Exercise tasks
A. According to the passage on asset management charges, what share of retail investors were unaware or unsure whether they were paying fund charges?
B. Repeat the part of the passage on asset management charges starting at "The third issue" and ending at "achieve similar outcomes.", word for word.

Passage to read

Second, although the warnings have been part of our handbook and advertisements for years, the study shows past performance really has limited value as an indicator of future performance.

Coupled with a focus on past performance was a general lack of focus – especially among retail investors – on what they are actually paying for the service that they receive - around 50% of retail investors were not aware or were unsure whether they were paying fund charges. Many asset managers told us they did not lower prices to compete.

Clearly this is troubling, especially as the impact of charges and getting what you pay for is particularly crucial in this market.

As these are long-term products, even a small reduction in charges can have a material impact on the amount of money consumers will have in their savings and pension pots. 

As the report sets out, if you assume a growth rate in line with the FTSE all-share average, an investor paying 0.25% in disclosed charges on a £20,000 investment would earn over £9,000 more, over a 20 year period, than an investor paying 1.0%. This has the potential to rise to over £14,000 when undisclosed transaction costs are taken into account.

Role of intermediaries

The third issue we looked at was how intermediaries help institutional investors identify good asset managers and the impact they have on competition between asset managers.

In the institutional market we see a wide range of investors. There are a number of large, sophisticated institutional investors who are able to negotiate good deals with their asset managers.

However, there is also a long tail of smaller institutional investors – mainly 32,000 small pension schemes – who behave much more like retail investors and achieve similar outcomes.

These smaller fund trustees are particularly dependant on the advice they receive from investment consultants.

Supplied information
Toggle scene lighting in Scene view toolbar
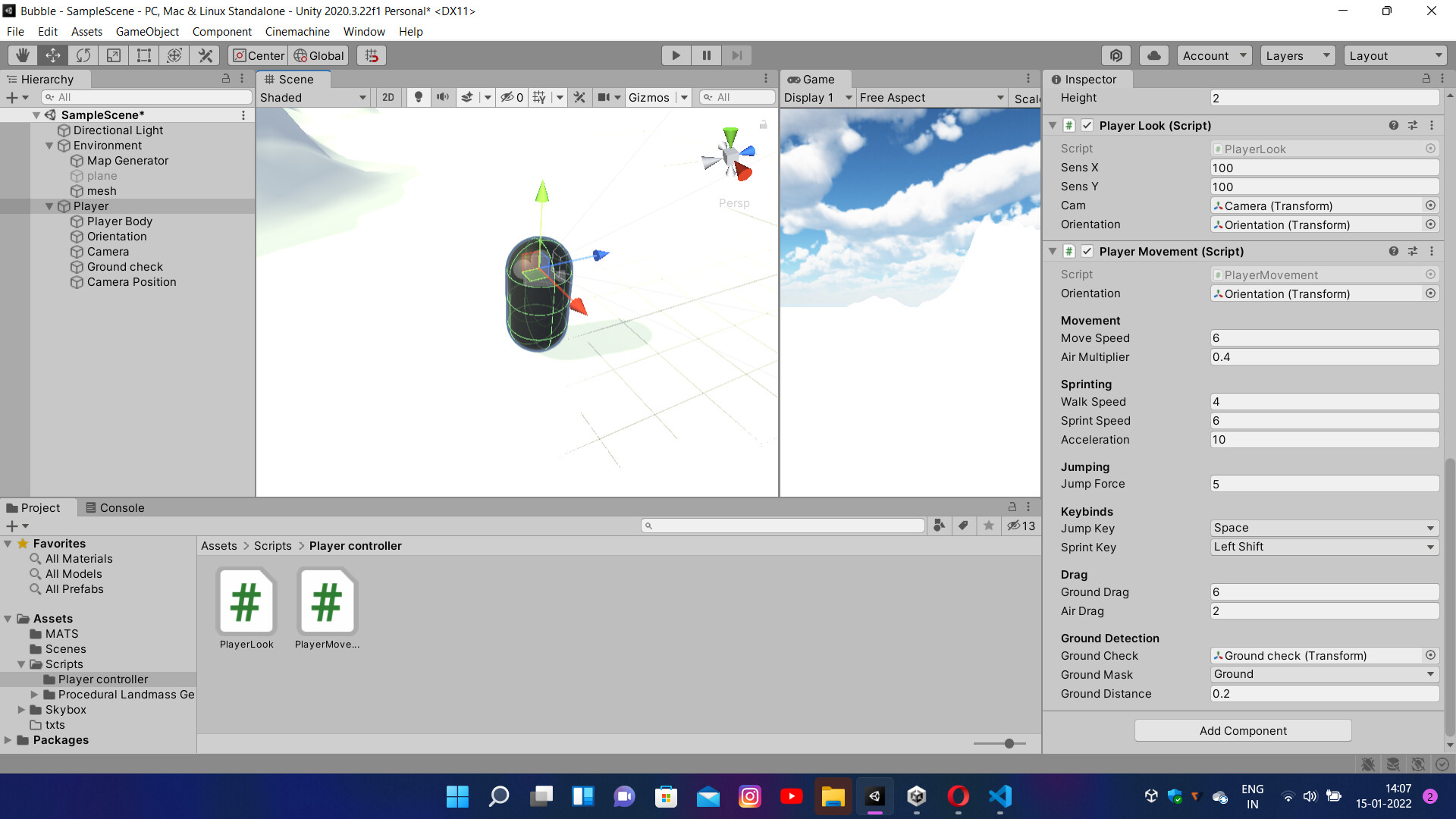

Set of answers
A. Around 50%

B.
The third issue we looked at was how intermediaries help institutional investors identify good asset managers and the impact they have on competition between asset managers.

In the institutional market we see a wide range of investors. There are a number of large, sophisticated institutional investors who are able to negotiate good deals with their asset managers.

However, there is also a long tail of smaller institutional investors – mainly 32,000 small pension schemes – who behave much more like retail investors and achieve similar outcomes.